Against this backdrop, the S&P 500 and Dow industrials have maintained bullish holding patterns, asserting trading ranges underpinned by familiar support.

Before detailing the U.S. markets’ wider view, the S&P 500’s US:SPX hourly chart highlights the past two weeks.

As illustrated, the S&P is traversing a familiar range.

Tactically, the range bottom (3,885) matches consecutive weekly lows and is followed by the firmer breakout point (3,870).

Meanwhile, the Dow Jones Industrial Average US:DJIA continues to strengthen, for the near-term, versus the other major benchmarks.

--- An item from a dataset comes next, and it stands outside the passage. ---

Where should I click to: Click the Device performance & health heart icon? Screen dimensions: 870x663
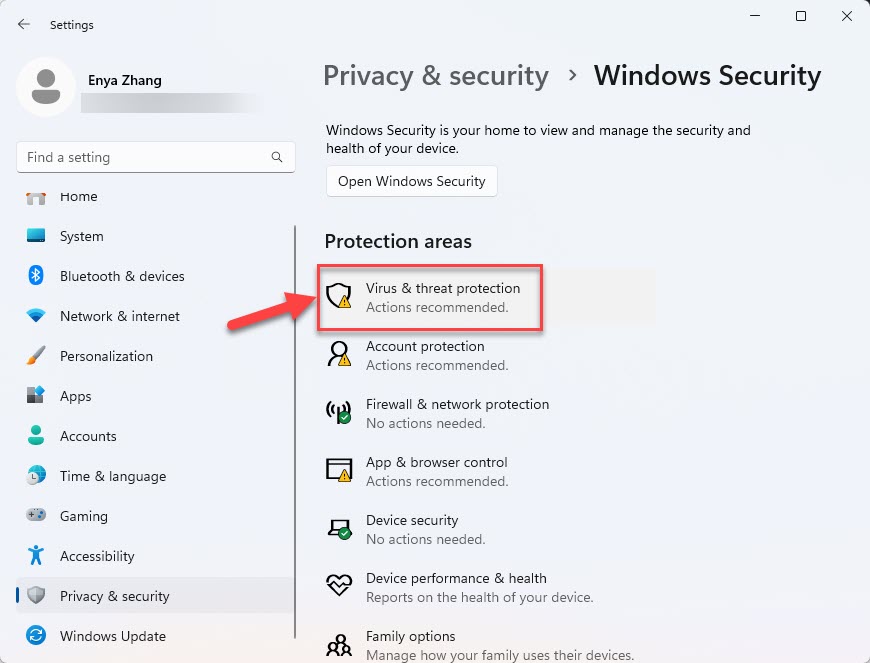coord(338,585)
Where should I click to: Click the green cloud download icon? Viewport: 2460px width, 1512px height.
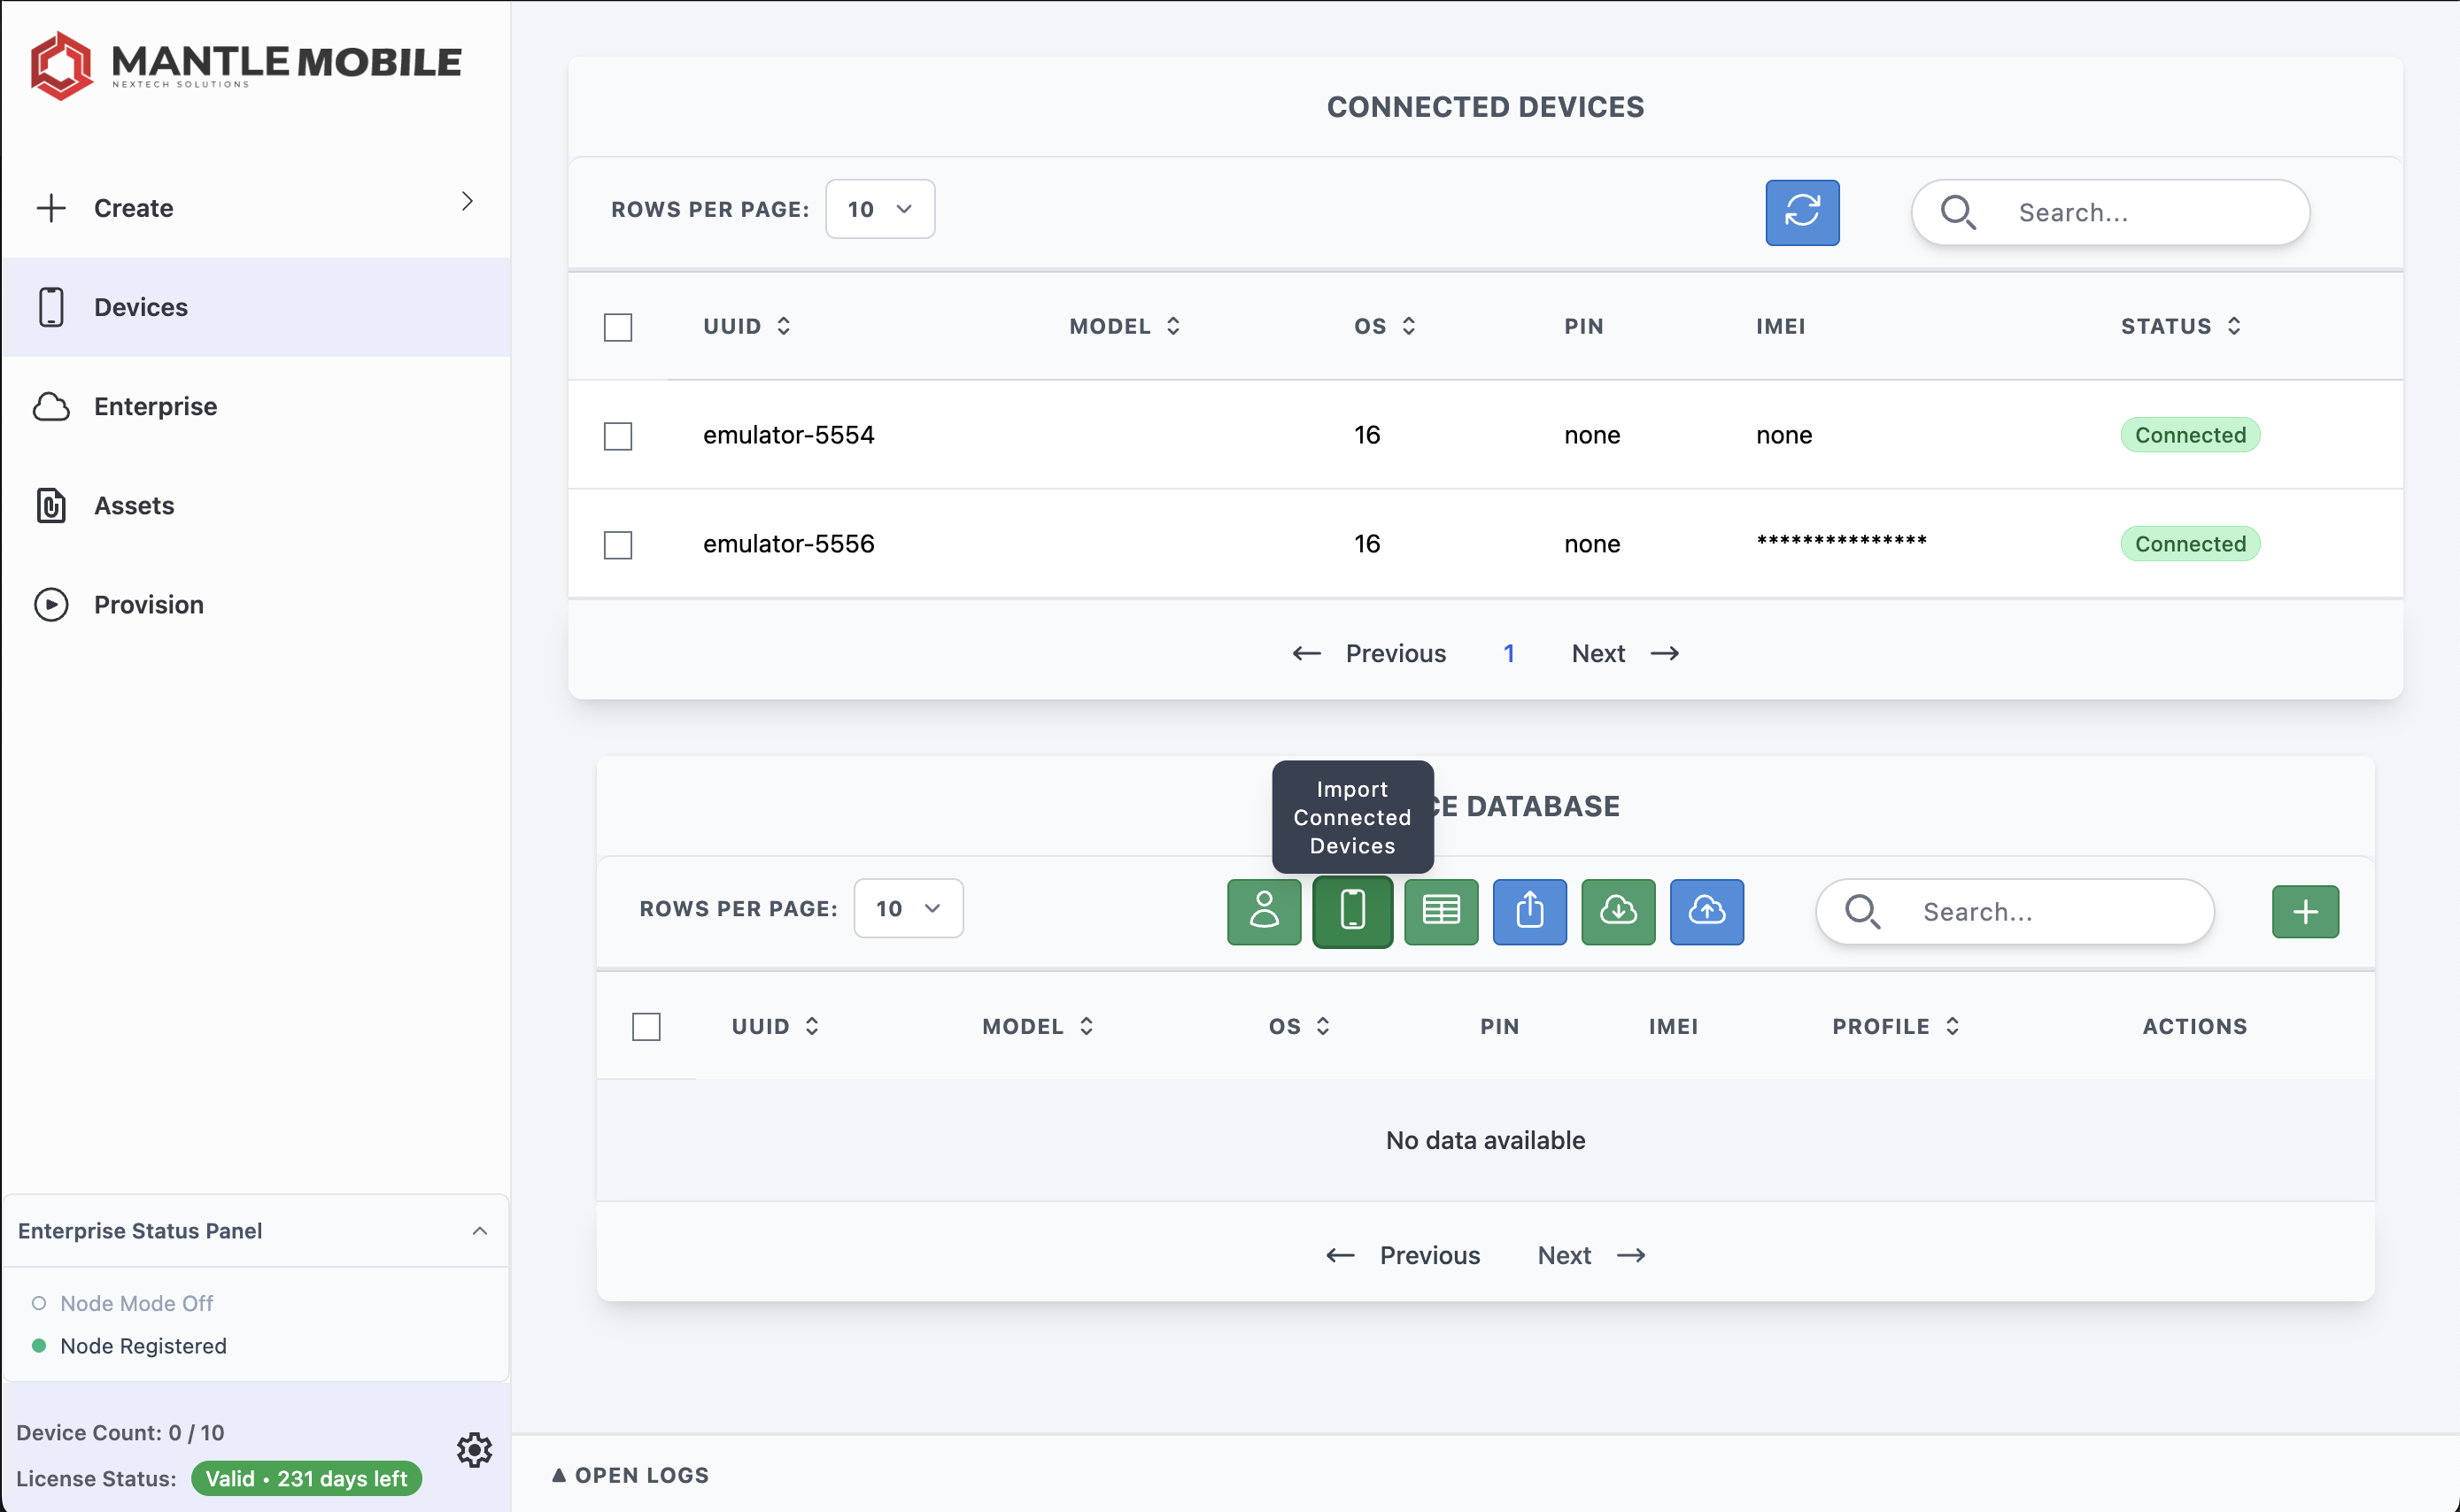[1617, 911]
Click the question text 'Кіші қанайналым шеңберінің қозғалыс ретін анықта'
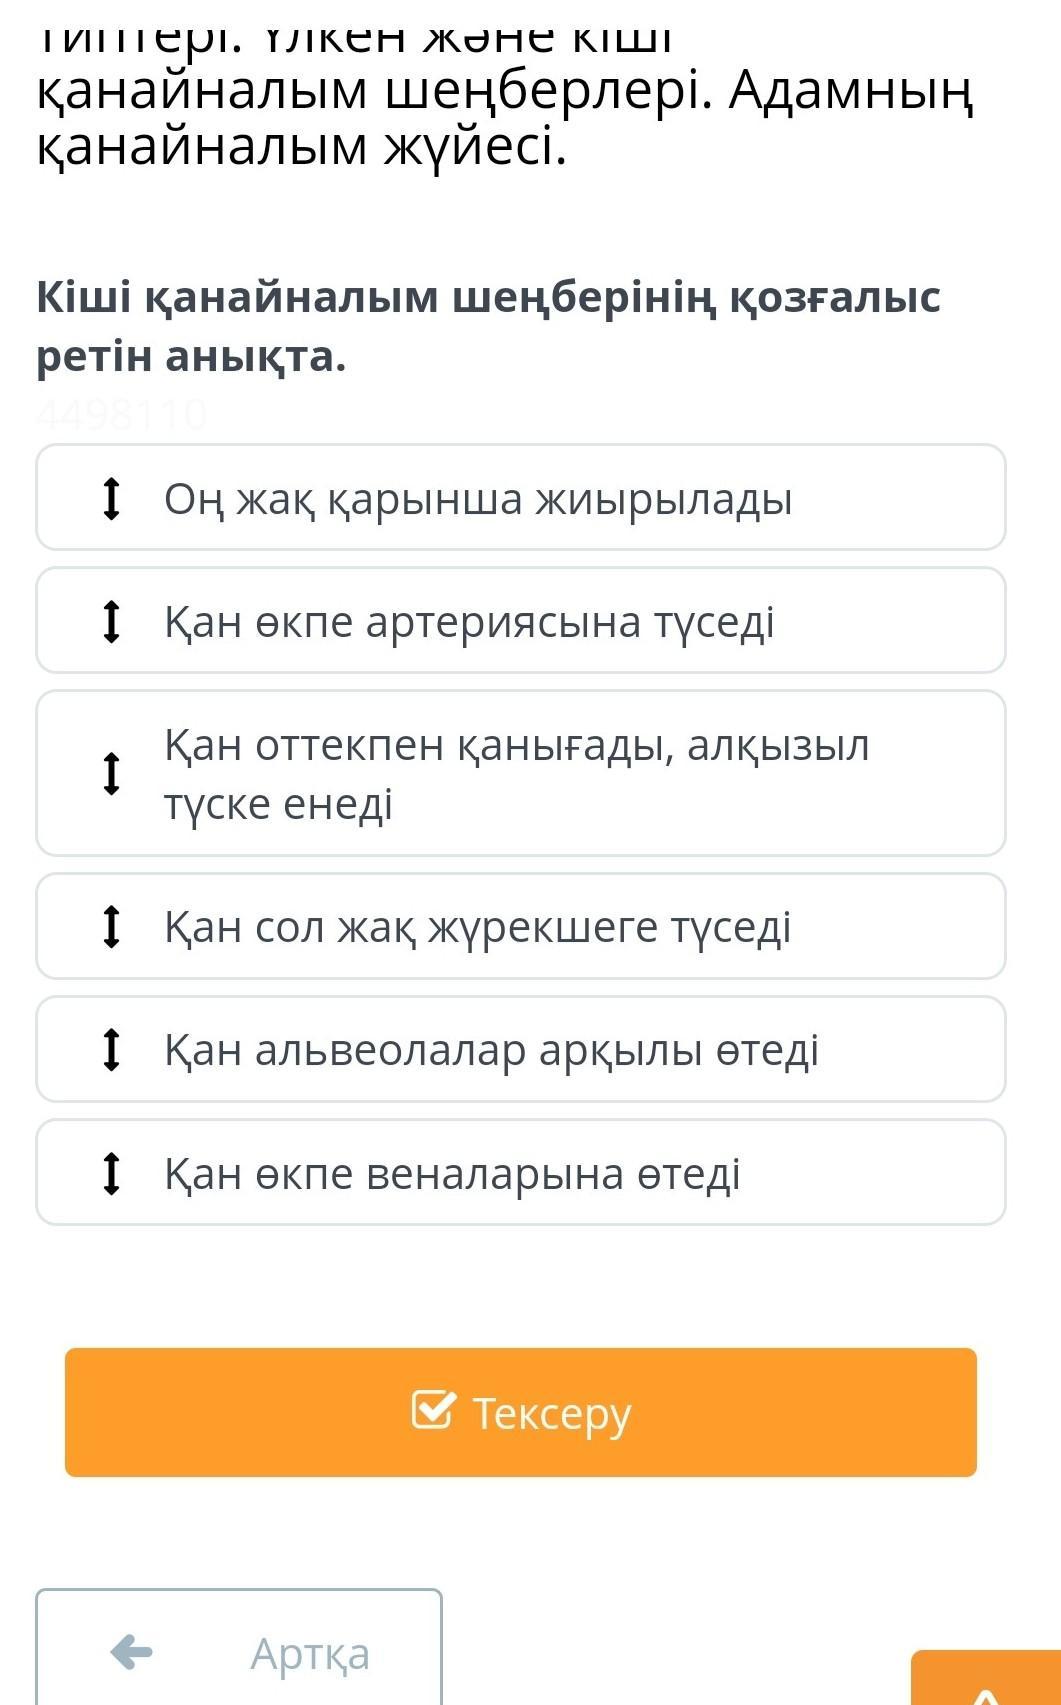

Conversely, consider that the Dow tagged its latest record high Friday, though by a narrow four-point margin. Constructive price action.

Meanwhile, the Nasdaq Composite US:COMP is not pressing record highs.

Still, the index maintained its breakout point (13,729) to conclude last week.

More immediately, the Nasdaq has ventured back under its breakout point early Monday. Deeper support matches the early-February gap (13,535), an area illustrated on the daily chart below.

Widening the view to six months adds perspective.

On this wider view, the Nasdaq continues to digest a recent break to record highs.

Recall that the Nasdaq’s all-time high (14,175) — established last week — has registered slightly under its projected target in the 14,200 area. (See the Feb. 5 review.)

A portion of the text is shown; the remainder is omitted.